Tasks to carry out =>
1. Put every line of the records into a Markdown table with the columns Row and Line, giving each line its own row number. Leave out blank lines and the pictures.
2. Continue the biography of the historian Russell McCormmach from its last sentence.

Text =>
○ ○ ○ ○ ○

= Russell McCormmach =

American historian of physics (born 1933)

Russell Keith McCormmach (born 9 October 1933) is an American historian of physics.

== Early life and education ==
McCormmach grew up in Walla Walla, Washington, and studied physics at Washington State College, receiving a bachelor's degree in 1955. As a Rhodes Scholar, he studied politics, philosophy, and economics at the University of Oxford, earning a second bachelor's degree in 1959. He worked as an electronics engineer at Bell Laboratories before receiving a Ph.D. in the history of science from Case Institute of Technology in 1967 under Martin J. Klein. He was a professor at the University of Pennsylvania and Johns Hopkins University until 1983, and later at the University of Oregon, where he is professor emeritus.

○ ○ ○ ○ ○

Data supplied =>
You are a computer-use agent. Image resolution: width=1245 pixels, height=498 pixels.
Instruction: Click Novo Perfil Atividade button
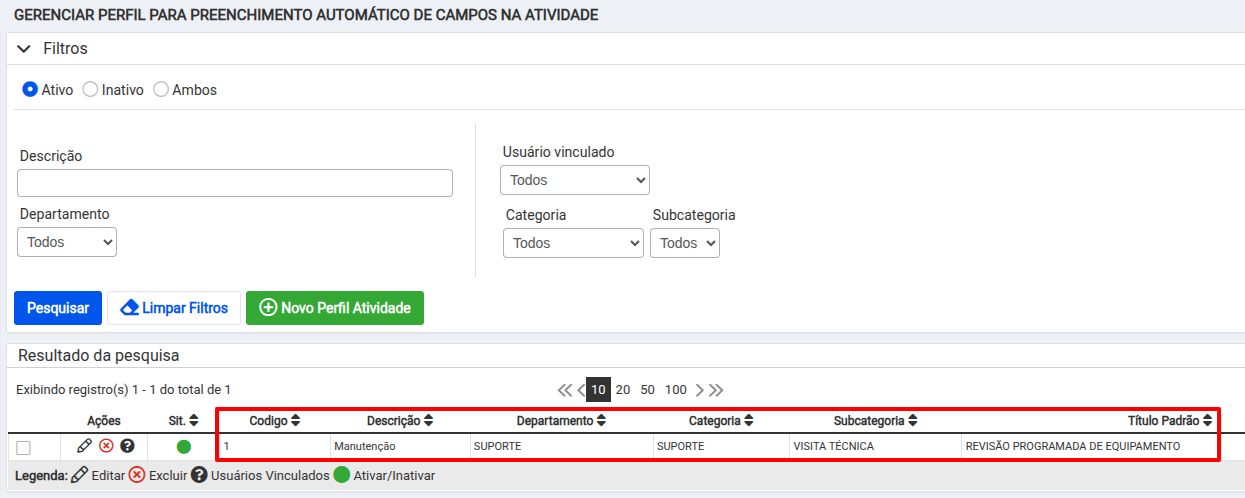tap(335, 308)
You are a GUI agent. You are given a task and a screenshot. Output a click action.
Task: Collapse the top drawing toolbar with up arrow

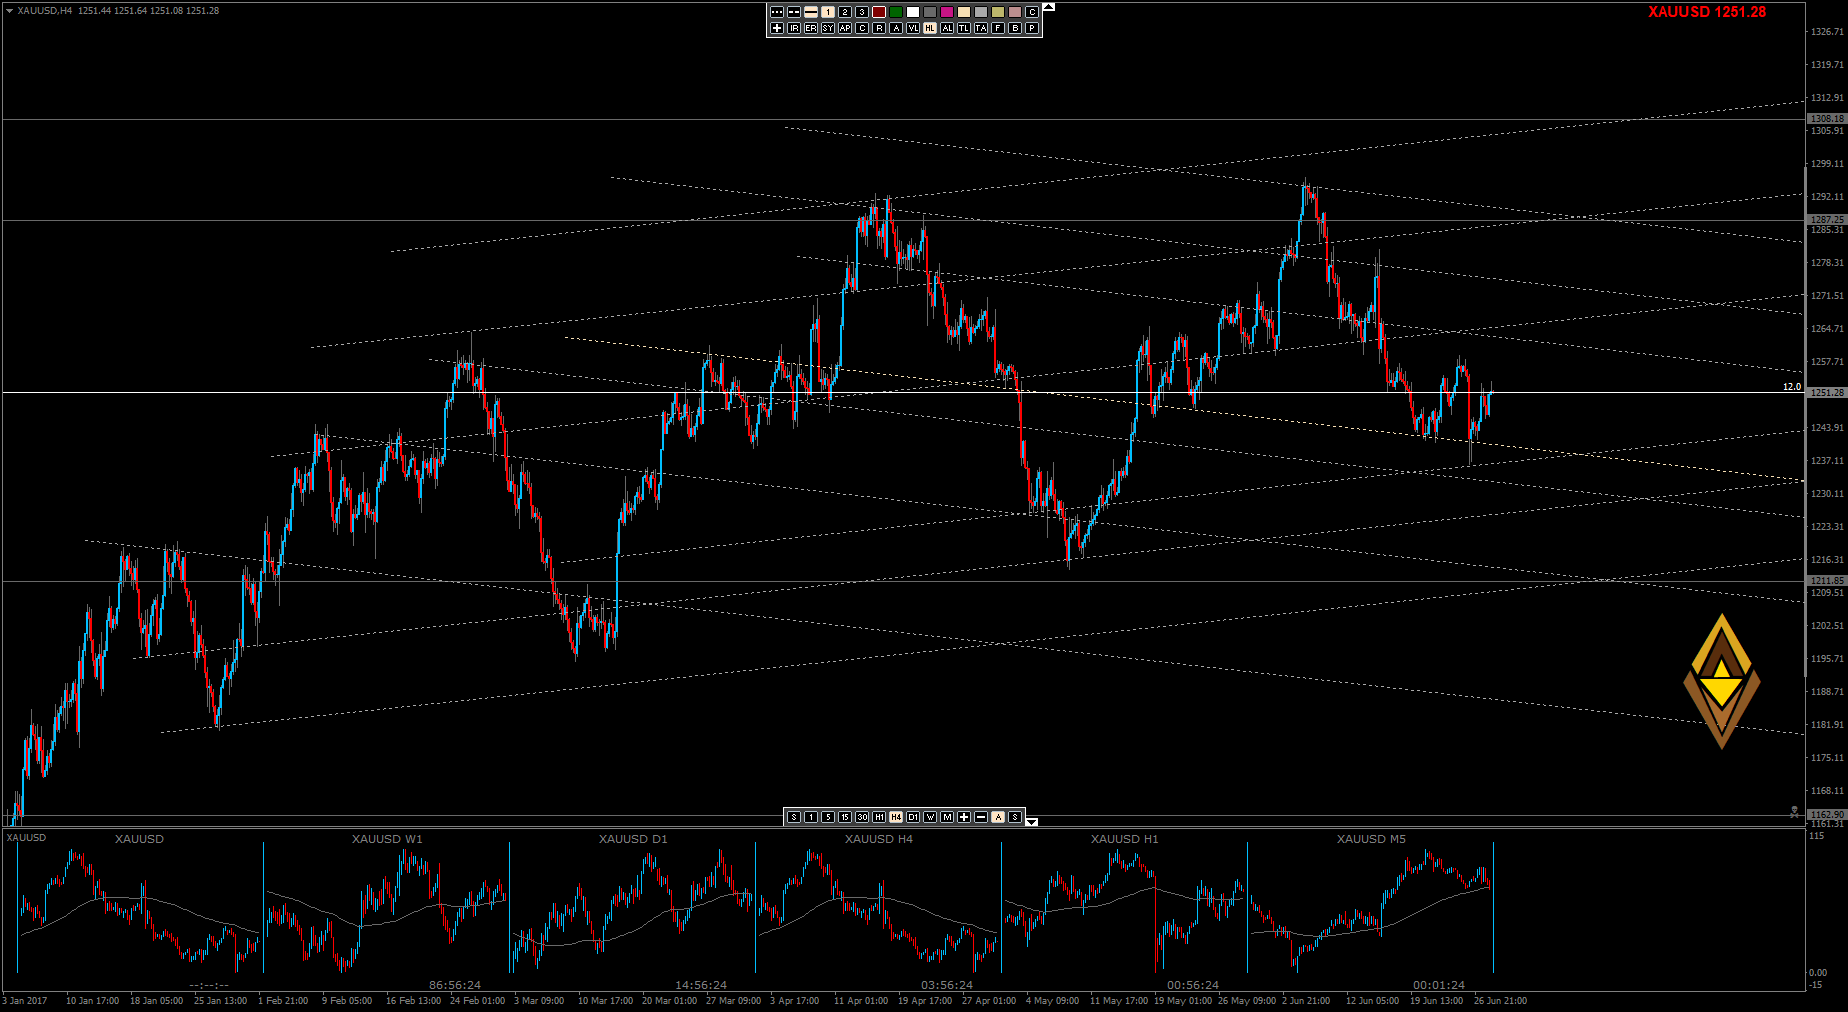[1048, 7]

○ ○ ○ ○ ○

Responses by task =>
1.
| Row | Line |
|---|---|
| 1 | You are a computer-use agent. Image resolution: width=1245 pixels, height=498 pixels. |
| 2 | Instruction: Click Novo Perfil Atividade button |
| 3 | tap(335, 308) |
| 4 | You are a GUI agent. You are given a task and a screenshot. Output a click action. |
| 5 | Task: Collapse the top drawing toolbar with up arrow |
| 6 | [1048, 7] |

2.
== Career ==
McCormmach studied the history of German physics in the 19th and 20th centuries. His novel Night Thoughts of a Classical Physicist consists of the fictional reminiscences of an elderly German physics professor named Viktor Jacob who reflects on the revolutionary developments (relativity theory, quantum theory, and atomic physics) at the beginning of 20th century physics. The fictional character Viktor Jacob is partly based on Paul Drude (who died by suicide in 1906). In the novel, Viktor Jacob recalls Paul Drude as a friend.

In 1969 he founded the journal Historical Studies in the Physical Sciences (now named Historical Studies in the Natural Sciences), for which he was the editor-in-chief for its first ten years.

With his wife, Christa Jungnickel, Russell McCormmach co-authored a biography of Henry Cavendish and a history of German theoretical physics in the 19th and early 20th century. His biography of the 18th century English naturalist John Michell was published in 2012.

== Honors and awards ==
McCormmach received in 1987 the Pfizer Award from the History of Science Society and in 2010 the Abraham Pais Prize for History of Physics from the American Physical Society.

==Selected publications==
- Night Thoughts of a Classical Physicist. Harvard University Press 1982, ISBN 978-0674624603)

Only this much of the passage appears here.